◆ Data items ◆
============================================================

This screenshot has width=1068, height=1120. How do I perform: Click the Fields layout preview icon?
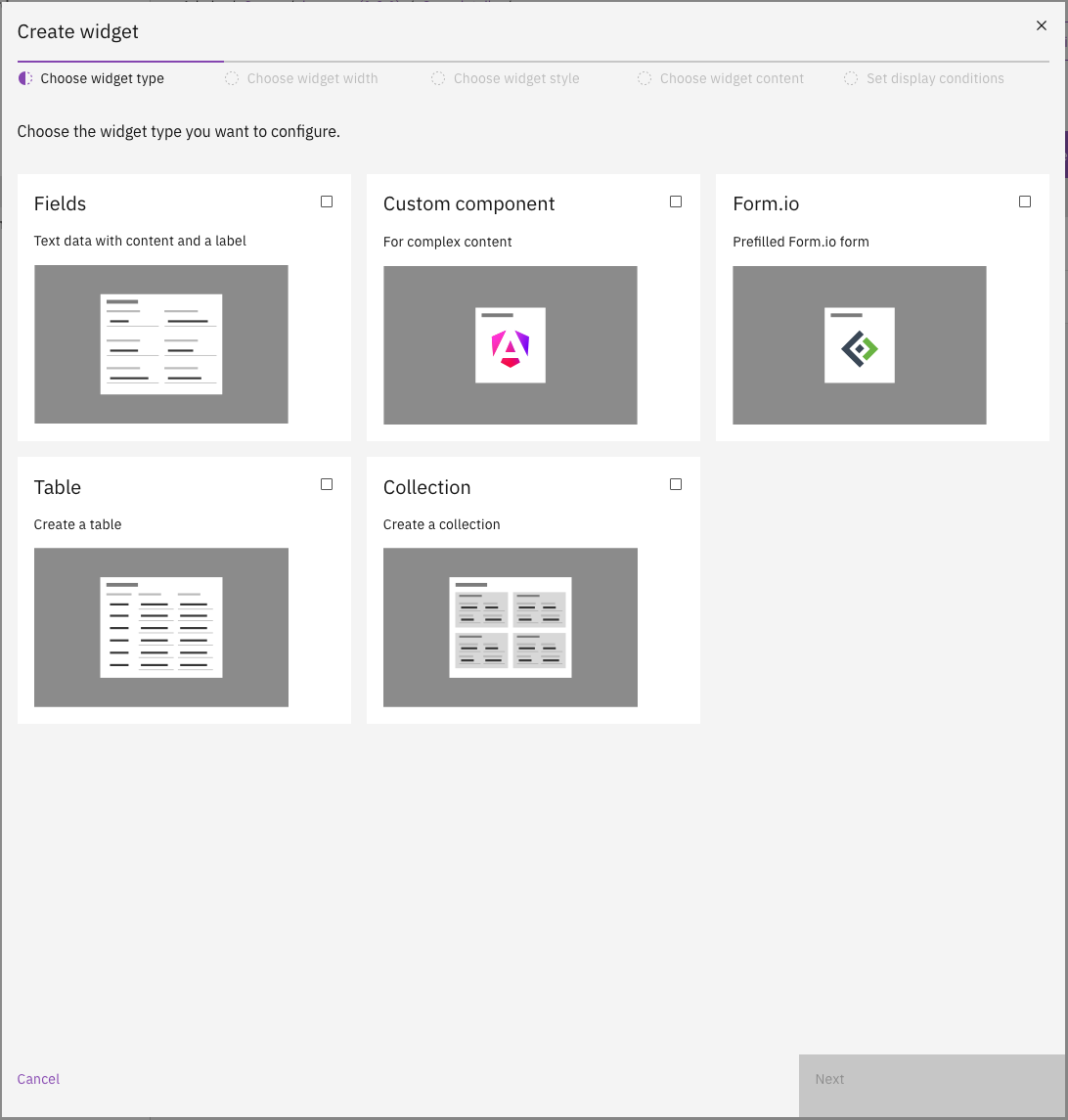[161, 344]
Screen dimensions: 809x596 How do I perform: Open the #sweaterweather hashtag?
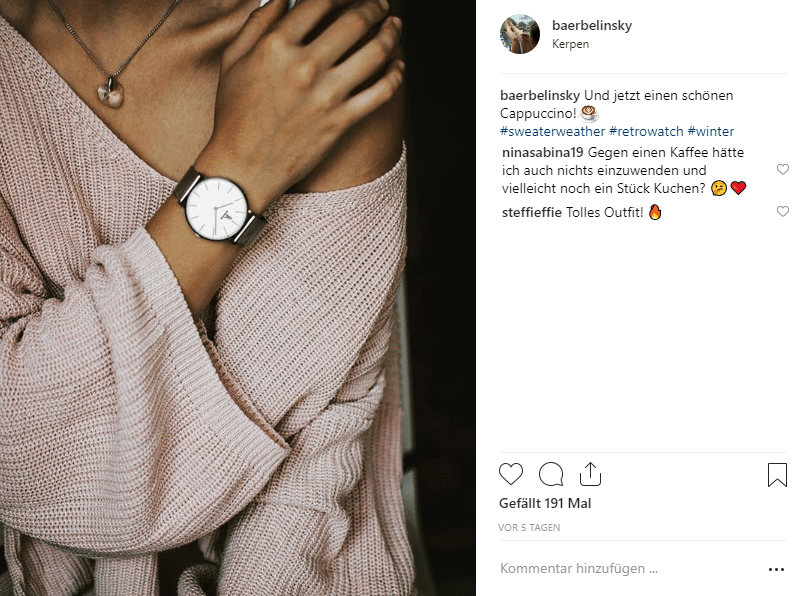click(x=552, y=132)
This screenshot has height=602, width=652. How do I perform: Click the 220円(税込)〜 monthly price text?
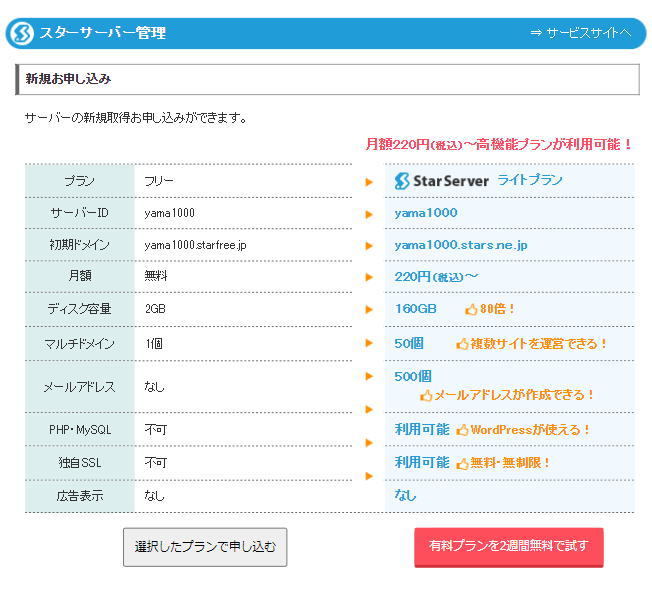click(436, 277)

============================================================

◆ AIM OF THE TASK ◆
Once the pictures are set aside, transcribe the remaining lines above exactly.

◆ WRITTEN ANSWER ◆
This screenshot has width=1068, height=1120. How do I perform: Click the Fields layout preview icon?
[161, 344]
Screen dimensions: 809x596 How do I perform: Open the #sweaterweather hashtag?
click(x=552, y=132)
This screenshot has height=602, width=652. How do I perform: Click the 220円(税込)〜 monthly price text?
click(436, 277)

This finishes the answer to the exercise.